Limitations of parallel trade with pharmaceuticals in the practice of the European Commission, ECJ and the Bulgarian Commission for Protection of Competition
Author: Eleonora Mateina
2 January 2020, European Law Review, Issue XXV
The purpose of the article is to outline the key aspects of the limitations of parallel trade with pharmaceuticals and to review the most significant decisions of the ECJ dedicated to this topic, i.e. decisions under the joined cases C-2/01 P и C-3/01 (Bayer/Adalat); case C-277/87 (Sandoz); joined cases C 501/06 P, C-513/06 P, C-515/06 P и C 519/06 P (GSK, Spain); joined cases from C 468/06 to C 478/06 (GSK, Greece) and case T 321/05 (AstraZeneca).
The article offers explanation of parallel trade, its logic and the reasons behind the acceptance of its limitation as a hard-core restriction of competition. Second key aspect of the article is the overview of different forms of limitations of parallel trade, e.g. supply quotas, dual pricing, life cycle management, co-payment programs, emergency channels, etc.

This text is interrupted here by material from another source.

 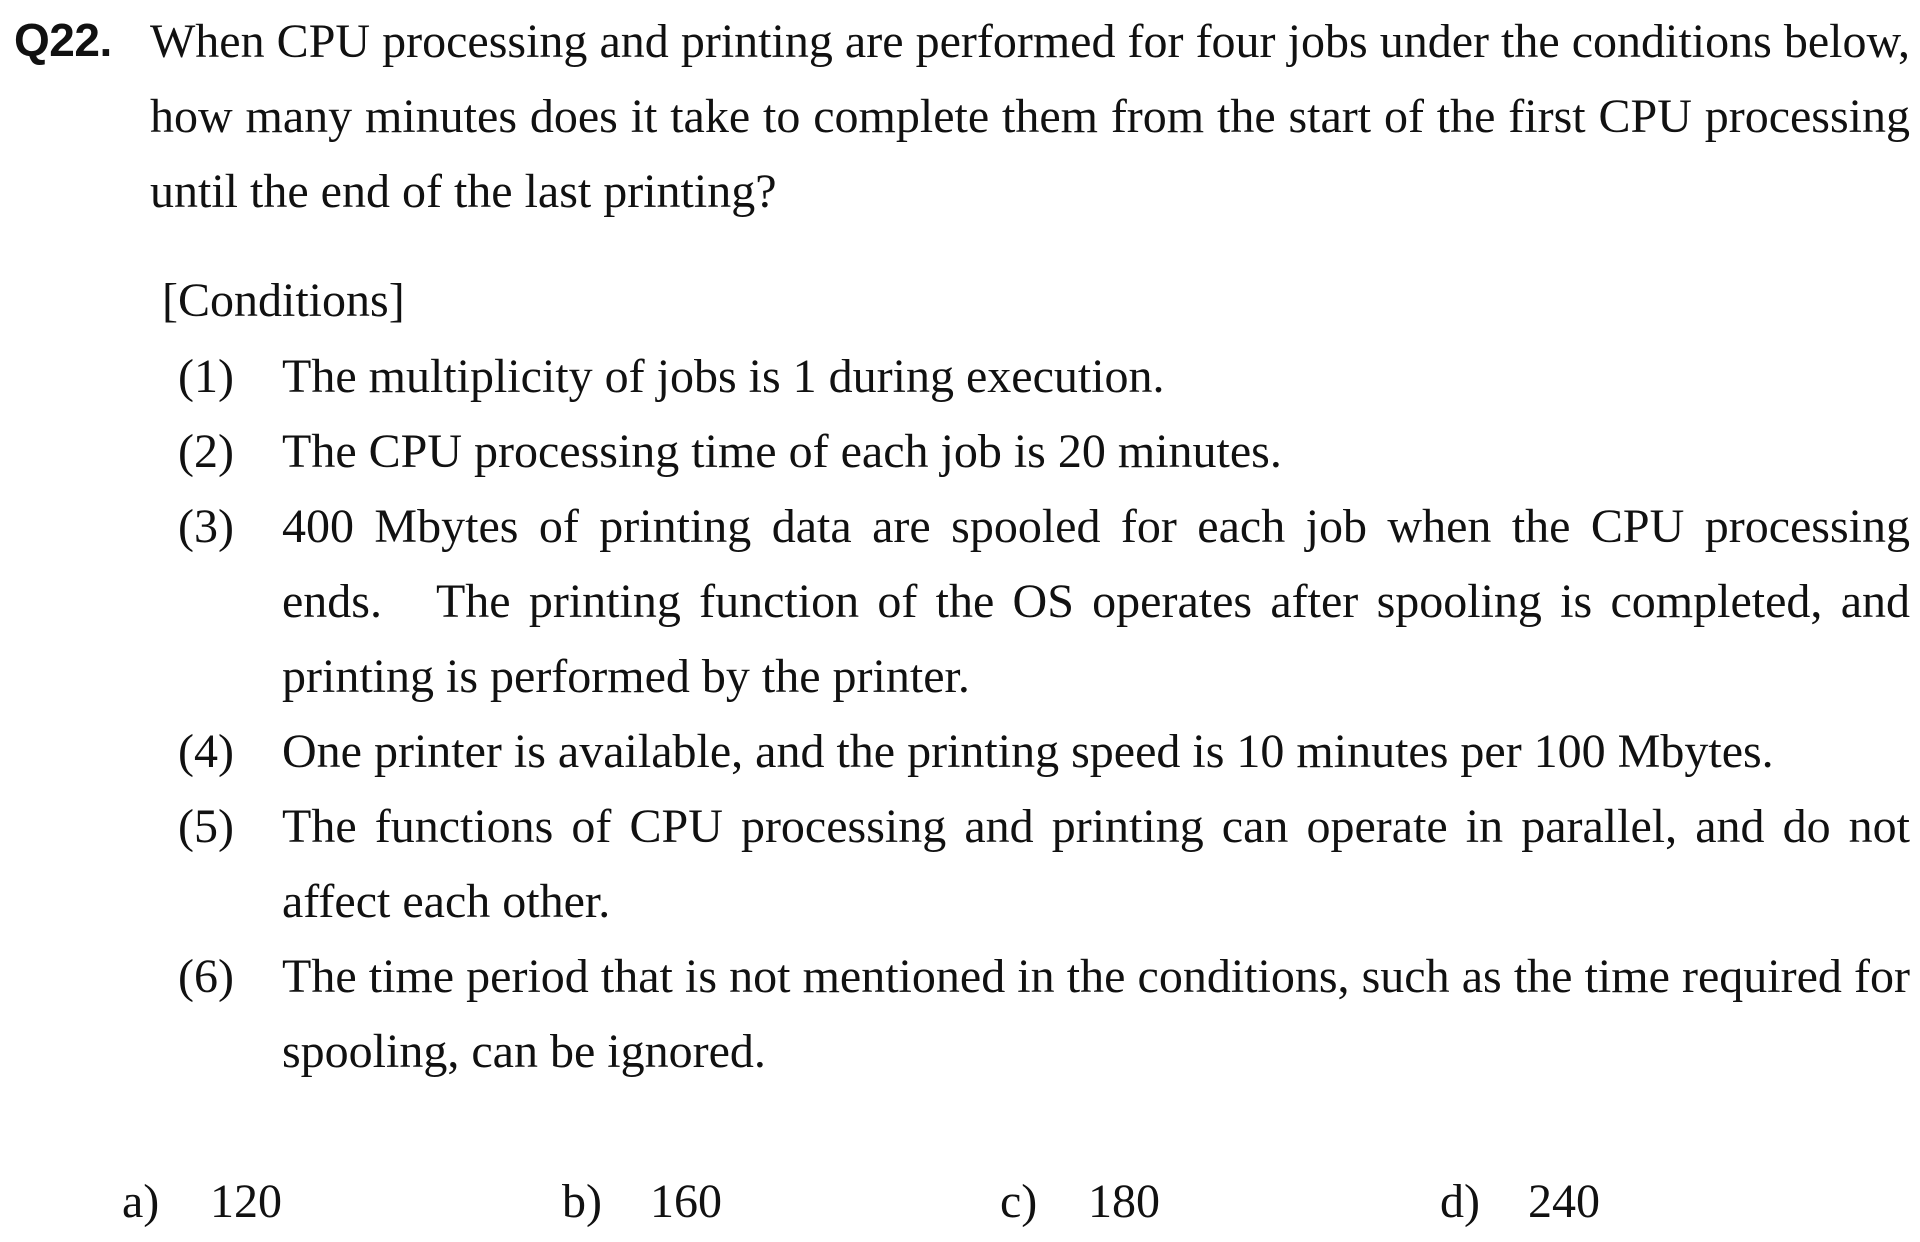 What do you see at coordinates (206, 826) in the screenshot?
I see `condition-number: (5)` at bounding box center [206, 826].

The article focuses on review of leading decision from the, which review facilitates the better understanding of the ECJ’ and European Commission’s approach towards the parallel trade with pharmaceuticals.
The article also reviews key decisions of the Bulgarian Commission for Protection of Competition, related to limitations of parallel trade with pharmaceuticals. The practice of the Bulgarian regulator is far from rich but still has its advantages as product market definition, approach towards co-payment programs, etc.